There are actions that can be taken to minimize or avoid conflict. Those involved with patients should be alert for communication issues and and be committed to sharing information. There should be agreement on the goals of treatment along with the understanding that the goals may change as the illness progresses. Consent is important, including establishing what needs to be decided, and when that decision needs to be made. It is important to take things one step at a time, including doing time limited trials to see what happens with new treatment. There must be consideration of the angle of vision of those involved, including each parent, the child and doctor. The concerns, needs and desires of each may be different. Through the process it must be kept in mind that ethical decision-making is a long and winding road.

It was in the comments, questions and discussion along with the formal presentation that the principles of ethics were applied meaningfully. Parents and physicians spoke of situations that were unclear or contradictory. People shared situations that involved unwanted outcomes or required some wrestling with the facts to determine the best course of action. Dr. Fenton spoke of the need for parents to have more time with an imperiled newborn or know that everything possible has been done to help his survival, as well as, his need as a physician to prevent suffering in the infant. Taking time to consider the situation meant he could work to meet the parents’ needs without harming the infant. It meant looking beyond assumptions. In the case of trisomy 18 and trisomy 13, it is usually assumed there would be no quality of life and that determination drove treatment.

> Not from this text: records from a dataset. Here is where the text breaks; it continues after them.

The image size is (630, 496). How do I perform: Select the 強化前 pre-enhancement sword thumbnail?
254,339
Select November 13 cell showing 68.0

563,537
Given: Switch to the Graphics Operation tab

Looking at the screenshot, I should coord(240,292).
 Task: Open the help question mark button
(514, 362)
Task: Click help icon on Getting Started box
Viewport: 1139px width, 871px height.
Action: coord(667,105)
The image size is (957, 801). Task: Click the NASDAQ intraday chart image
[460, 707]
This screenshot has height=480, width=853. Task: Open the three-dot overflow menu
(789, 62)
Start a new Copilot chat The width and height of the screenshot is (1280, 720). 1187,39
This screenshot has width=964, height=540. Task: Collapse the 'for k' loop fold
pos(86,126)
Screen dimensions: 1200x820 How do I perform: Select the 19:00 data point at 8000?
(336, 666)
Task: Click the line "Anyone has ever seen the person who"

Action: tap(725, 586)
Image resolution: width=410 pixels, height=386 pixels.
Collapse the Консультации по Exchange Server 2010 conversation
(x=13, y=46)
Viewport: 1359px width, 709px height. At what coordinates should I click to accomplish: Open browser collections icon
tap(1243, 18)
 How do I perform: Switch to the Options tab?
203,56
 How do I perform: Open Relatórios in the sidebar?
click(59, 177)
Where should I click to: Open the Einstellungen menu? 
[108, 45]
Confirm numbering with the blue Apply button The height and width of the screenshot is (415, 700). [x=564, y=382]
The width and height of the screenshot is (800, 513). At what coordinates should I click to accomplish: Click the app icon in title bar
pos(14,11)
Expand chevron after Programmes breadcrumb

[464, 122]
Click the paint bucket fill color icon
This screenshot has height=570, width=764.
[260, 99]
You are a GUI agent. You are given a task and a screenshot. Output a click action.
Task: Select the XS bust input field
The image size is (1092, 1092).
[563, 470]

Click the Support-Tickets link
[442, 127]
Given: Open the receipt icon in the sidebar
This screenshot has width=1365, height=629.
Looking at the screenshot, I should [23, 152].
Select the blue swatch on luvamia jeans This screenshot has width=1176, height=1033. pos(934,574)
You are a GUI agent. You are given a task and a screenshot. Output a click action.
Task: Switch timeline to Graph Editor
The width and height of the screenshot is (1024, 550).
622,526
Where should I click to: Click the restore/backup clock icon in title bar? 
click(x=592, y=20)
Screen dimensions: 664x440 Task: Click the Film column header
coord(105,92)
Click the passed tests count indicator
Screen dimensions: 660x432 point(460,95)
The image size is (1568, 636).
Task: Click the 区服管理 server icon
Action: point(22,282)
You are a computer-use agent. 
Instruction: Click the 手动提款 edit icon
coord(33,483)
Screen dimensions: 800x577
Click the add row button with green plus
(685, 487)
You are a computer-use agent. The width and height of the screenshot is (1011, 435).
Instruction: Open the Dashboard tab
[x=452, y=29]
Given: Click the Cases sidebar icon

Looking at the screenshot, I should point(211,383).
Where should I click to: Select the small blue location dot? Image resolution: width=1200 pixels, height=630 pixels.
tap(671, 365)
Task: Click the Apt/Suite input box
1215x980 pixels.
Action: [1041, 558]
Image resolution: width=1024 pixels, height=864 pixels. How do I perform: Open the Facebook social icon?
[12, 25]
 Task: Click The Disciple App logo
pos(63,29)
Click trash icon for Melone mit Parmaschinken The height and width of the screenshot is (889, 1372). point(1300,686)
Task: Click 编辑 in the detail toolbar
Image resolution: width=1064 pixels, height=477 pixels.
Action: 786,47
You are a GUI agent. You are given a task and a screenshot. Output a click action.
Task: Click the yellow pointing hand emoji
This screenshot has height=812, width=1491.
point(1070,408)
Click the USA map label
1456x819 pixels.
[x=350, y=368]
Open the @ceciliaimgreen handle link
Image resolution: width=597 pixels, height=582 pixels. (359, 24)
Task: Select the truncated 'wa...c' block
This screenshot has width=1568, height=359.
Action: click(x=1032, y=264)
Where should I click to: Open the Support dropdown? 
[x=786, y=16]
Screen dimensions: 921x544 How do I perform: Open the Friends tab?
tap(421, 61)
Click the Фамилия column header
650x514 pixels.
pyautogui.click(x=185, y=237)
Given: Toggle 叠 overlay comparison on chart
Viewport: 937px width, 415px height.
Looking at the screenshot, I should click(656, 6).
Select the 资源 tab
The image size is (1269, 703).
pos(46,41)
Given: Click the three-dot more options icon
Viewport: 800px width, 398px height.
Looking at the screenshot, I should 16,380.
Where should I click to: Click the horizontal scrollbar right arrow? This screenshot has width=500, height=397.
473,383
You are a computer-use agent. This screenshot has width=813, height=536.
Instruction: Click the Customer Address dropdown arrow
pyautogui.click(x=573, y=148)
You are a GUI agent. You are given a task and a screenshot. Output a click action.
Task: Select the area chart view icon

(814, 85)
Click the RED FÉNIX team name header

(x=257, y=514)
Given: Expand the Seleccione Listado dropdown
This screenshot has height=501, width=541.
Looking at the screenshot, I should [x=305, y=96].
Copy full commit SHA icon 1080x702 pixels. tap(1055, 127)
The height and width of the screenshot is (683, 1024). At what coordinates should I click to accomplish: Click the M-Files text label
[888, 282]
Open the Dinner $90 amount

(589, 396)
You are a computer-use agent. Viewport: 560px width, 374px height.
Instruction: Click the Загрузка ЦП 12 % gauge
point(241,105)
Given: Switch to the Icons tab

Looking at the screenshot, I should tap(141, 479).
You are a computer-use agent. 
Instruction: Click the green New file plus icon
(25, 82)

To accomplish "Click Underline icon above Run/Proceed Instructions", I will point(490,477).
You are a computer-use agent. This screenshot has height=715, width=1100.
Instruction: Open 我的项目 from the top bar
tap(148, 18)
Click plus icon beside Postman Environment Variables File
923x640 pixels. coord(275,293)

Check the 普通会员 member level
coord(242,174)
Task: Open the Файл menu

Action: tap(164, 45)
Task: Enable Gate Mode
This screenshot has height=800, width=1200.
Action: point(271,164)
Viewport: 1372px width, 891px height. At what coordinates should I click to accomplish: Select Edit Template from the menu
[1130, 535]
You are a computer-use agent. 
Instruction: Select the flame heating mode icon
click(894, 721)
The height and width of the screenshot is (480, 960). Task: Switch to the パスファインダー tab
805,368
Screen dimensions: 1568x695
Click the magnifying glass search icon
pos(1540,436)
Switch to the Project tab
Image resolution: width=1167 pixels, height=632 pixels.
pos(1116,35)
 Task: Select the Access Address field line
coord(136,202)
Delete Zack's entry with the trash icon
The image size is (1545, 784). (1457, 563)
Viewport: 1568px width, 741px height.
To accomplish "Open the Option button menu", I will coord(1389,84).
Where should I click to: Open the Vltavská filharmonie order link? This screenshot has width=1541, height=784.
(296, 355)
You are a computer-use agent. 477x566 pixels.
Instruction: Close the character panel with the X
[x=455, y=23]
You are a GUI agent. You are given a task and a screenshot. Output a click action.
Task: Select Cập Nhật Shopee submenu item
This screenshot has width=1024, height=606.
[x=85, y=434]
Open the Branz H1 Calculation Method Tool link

SOFT Parents at the presentation expressed their concern about “quality of life” as a benchmark, because they saw their children as having quality of life and therefore were worthy of treatment, but  they knew others would decide otherwise.

There was mention of the Pediatrics article in which more than half of the New York City physicians surveyed indicated they would not consider resuscitation for a newborn with trisomy 18. The need for parental involvement in decision-making was discussed in terms of DNR orders. A situation was explained in which a resident acted on his DNR order, which parents knew nothing about, that resulted in the death of the patient, who had survived similar episodes previously. This was seen as illegal, as well as, a violation of ethical decision making. No physician should make unilateral decisions.  Although discussed in terms of siblings that could not agree on treatment for a dying parent, the scenario of lack of consensus was discussed, and the need when possible for a blueprint to guide those called on to make decisions and help them agree to a course of action. The emphasis throughout was on the individuality of each situation and the need for health care professionals to approach each case as unique, while cognizant of and informed by similar situations and the principles of ethical decision-making.